(Collected data entries)
◇ ◇ ◇

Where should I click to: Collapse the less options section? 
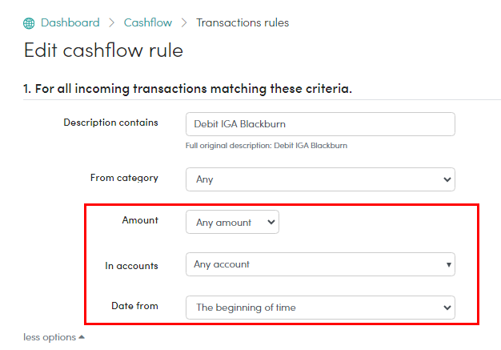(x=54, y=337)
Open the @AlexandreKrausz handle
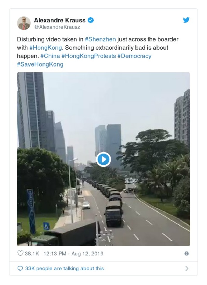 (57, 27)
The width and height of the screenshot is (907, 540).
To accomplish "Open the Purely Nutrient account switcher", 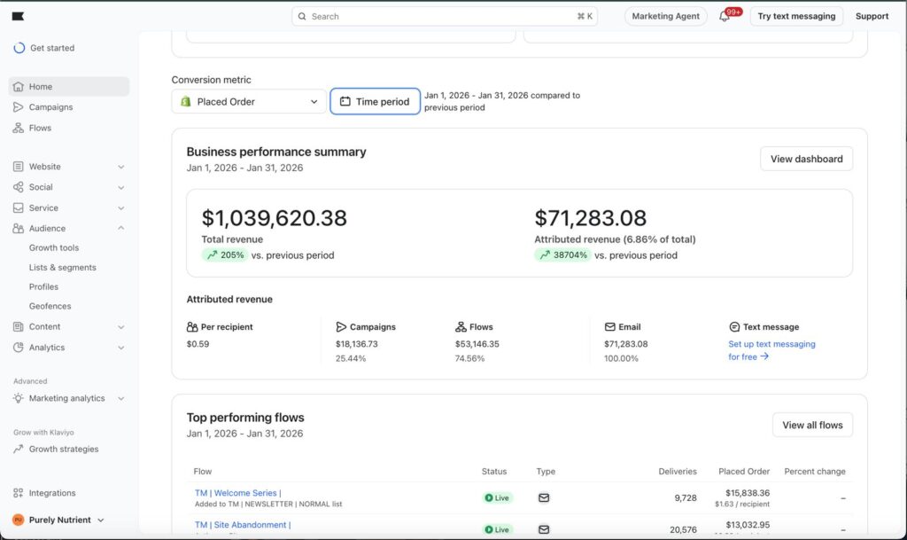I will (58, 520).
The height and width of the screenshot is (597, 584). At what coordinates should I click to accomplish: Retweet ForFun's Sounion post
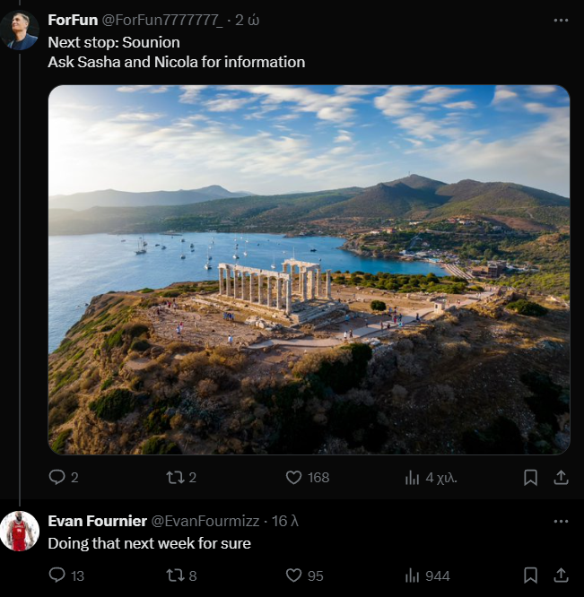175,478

◇ ◇ ◇

* **Task details**
Beginning with the line that contains "The height and", print exactly every line through the end of the records, both included. Omit the pictures.

* **Task answer**
The height and width of the screenshot is (597, 584). At what coordinates should I click to accomplish: Retweet ForFun's Sounion post
175,478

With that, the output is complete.